> **REQUEST**
Edit the LOAD_STREAMS forum thread by copying it from "Posted: Mon Sep 22, 2014 7:43" to "table (including projections)?", inclusive, and replacing "definition" with "structure".

Page 1 of 1

LOAD_STREAMS table sorted = unsorted ?

Posted: Mon Sep 22, 2014 6:58 pm
by Julie
Hi all,

Does it seem to you that the output from the load streams table below is correct? Look at the last there columns. How can the unsorted row count equal the sorted row count?

Code: Select all

dbadmin=> \x
Expanded display is on.

dbadmin=> select * from load_streams;
-[ RECORD 1 ]----------+------------------------------
session_id             | vertica03-17212:0x94f31
transaction_id         | 45035994273826186
statement_id           | 2
stream_name            |
schema_name            | METRICS_DIV
table_id               | 45035396274828884
table_name             | DATA1COMPLETE
load_start             | 2014-09-22 10:43:04.995783-04
load_duration_ms       | 645345
is_executing           | f
accepted_row_count     | 0
rejected_row_count     | 0
read_bytes             | 0
input_file_size_bytes  | 0
parse_complete_percent |
unsorted_row_count     | 16525529
sorted_row_count       | 16525529
sort_complete_percent  | 100
Am I missing something here?

Re: LOAD_STREAMS table sorted = unsorted ?

Posted: Mon Sep 22, 2014 7:28 pm
by NorbertKrupa
If you take a look at the documentation:
UNSORTED_ROW_COUNT could be greater than ACCEPTED_ROW_COUNT because data is copied and sorted for every projection in the target table.

Re: LOAD_STREAMS table sorted = unsorted ?

Posted: Mon Sep 22, 2014 7:43 pm
by Julie
That doesn't explain why in my example, unsorted_row_count = sorted_row_count ...

Re: LOAD_STREAMS table sorted = unsorted ?

Posted: Mon Sep 22, 2014 7:46 pm
by NorbertKrupa
Can you post the definition of the table (including projections)?

Re: LOAD_STREAMS table sorted = unsorted ?

Posted: Tue Sep 23, 2014 1:49 pm
by Julie
Here is a simple example...

Code: Select all

dbadmin=> CREATE TABLE test_dim
dbadmin-> (
dbadmin(>     test_ID int NOT NULL,
dbadmin(>     test_PROFILE_DIM_ID int NOT NULL,
dbadmin(>     test_KEY varchar(14) NOT NULL,
dbadmin(>     INC_NAME varchar(100) NOT NULL,
dbadmin(>     AGE_NAME varchar(100) NOT NULL,
dbadmin(>     MAR_NAME varchar(100) NOT NULL,
dbadmin(>     EDU_NAME varchar(100) NOT NULL,
dbadmin(>     CHLD_NAME varchar(100) NOT NULL,
dbadmin(>     GEND_NAME varchar(1) NOT NULL)
dbadmin->  ORDER BY EDU_NAME,
dbadmin->           MAR_NAME,
dbadmin->           AGE_NAME,
dbadmin->           INC_NAME,
dbadmin->           GEND_NAME,
dbadmin->           CHLD_NAME,
dbadmin->           test_ID
dbadmin-> SEGMENTED BY hash(test_ID) ALL NODES KSAFE 1;
CREATE TABLE
dbadmin=> ALTER TABLE test_DIM ADD CONSTRAINT C_PRIMARY PRIMARY KEY (test_ID);
ALTER TABLE

Code: Select all

dbadmin=> copy test_dim from '/data/test_dim.txt' direct;
 Rows Loaded
-------------
    17541682
(1 row)

dbadmin=> \x
Expanded display is on.

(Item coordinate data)
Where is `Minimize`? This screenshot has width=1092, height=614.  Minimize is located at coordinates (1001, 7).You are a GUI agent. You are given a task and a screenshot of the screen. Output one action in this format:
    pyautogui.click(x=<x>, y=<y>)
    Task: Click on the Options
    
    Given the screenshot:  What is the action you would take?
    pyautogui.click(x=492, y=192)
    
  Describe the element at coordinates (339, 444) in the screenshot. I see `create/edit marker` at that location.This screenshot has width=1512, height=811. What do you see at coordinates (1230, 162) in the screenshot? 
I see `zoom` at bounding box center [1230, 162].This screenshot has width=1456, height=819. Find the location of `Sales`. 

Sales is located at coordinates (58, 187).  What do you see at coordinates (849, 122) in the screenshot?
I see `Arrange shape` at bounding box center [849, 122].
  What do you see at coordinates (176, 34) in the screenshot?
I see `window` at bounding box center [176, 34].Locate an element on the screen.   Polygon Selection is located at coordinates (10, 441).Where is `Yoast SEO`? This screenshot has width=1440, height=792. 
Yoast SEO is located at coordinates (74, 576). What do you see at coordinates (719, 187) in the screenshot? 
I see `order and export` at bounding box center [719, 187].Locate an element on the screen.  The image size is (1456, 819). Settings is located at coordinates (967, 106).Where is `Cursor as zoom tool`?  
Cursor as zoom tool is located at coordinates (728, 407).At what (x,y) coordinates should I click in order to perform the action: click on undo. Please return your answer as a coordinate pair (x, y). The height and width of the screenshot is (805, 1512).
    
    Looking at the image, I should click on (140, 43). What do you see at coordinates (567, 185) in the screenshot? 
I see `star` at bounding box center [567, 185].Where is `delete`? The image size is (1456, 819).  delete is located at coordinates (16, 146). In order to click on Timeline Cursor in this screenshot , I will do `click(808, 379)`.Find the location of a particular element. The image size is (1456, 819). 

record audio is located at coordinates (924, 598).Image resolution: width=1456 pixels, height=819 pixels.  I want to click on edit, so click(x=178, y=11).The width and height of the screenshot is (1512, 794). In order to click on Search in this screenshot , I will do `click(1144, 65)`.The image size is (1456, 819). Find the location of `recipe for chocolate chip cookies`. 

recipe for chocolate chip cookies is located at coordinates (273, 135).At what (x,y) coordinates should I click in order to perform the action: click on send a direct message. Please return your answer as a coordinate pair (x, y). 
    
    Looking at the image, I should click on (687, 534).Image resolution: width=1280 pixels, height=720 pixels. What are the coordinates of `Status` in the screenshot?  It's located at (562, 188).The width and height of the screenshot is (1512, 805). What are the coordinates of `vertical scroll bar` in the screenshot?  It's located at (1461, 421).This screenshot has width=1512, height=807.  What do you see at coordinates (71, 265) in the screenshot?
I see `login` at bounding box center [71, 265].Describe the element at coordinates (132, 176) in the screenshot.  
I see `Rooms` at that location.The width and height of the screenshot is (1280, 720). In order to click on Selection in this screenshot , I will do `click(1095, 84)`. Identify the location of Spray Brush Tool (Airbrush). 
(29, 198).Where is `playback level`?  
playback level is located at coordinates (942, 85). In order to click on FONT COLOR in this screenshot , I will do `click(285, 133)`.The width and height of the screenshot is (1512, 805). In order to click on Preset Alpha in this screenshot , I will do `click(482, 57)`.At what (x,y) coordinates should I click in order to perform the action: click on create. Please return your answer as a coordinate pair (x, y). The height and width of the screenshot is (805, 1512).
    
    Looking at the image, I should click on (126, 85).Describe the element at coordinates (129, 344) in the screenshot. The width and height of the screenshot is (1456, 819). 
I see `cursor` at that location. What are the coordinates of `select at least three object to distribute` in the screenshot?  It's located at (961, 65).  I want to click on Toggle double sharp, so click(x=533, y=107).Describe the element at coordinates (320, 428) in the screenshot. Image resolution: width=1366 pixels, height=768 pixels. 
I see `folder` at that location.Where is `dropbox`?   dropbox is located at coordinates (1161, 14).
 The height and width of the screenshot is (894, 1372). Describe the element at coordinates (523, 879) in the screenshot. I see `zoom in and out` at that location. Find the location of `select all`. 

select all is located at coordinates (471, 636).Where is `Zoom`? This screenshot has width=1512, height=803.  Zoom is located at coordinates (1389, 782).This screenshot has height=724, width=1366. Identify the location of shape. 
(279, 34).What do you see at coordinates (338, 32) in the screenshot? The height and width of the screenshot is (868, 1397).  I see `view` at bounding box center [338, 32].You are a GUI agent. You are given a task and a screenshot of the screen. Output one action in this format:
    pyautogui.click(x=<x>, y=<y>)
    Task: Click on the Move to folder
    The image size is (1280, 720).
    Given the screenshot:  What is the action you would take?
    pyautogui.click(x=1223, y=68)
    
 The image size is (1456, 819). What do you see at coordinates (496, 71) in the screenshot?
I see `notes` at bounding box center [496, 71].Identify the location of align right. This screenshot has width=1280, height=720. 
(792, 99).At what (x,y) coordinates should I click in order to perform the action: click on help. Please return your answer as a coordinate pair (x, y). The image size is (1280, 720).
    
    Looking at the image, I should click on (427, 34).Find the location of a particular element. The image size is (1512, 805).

> **CORRECT RESPONSE**
Posted: Mon Sep 22, 2014 7:43 pm
by Julie
That doesn't explain why in my example, unsorted_row_count = sorted_row_count ...

Re: LOAD_STREAMS table sorted = unsorted ?

Posted: Mon Sep 22, 2014 7:46 pm
by NorbertKrupa
Can you post the structure of the table (including projections)?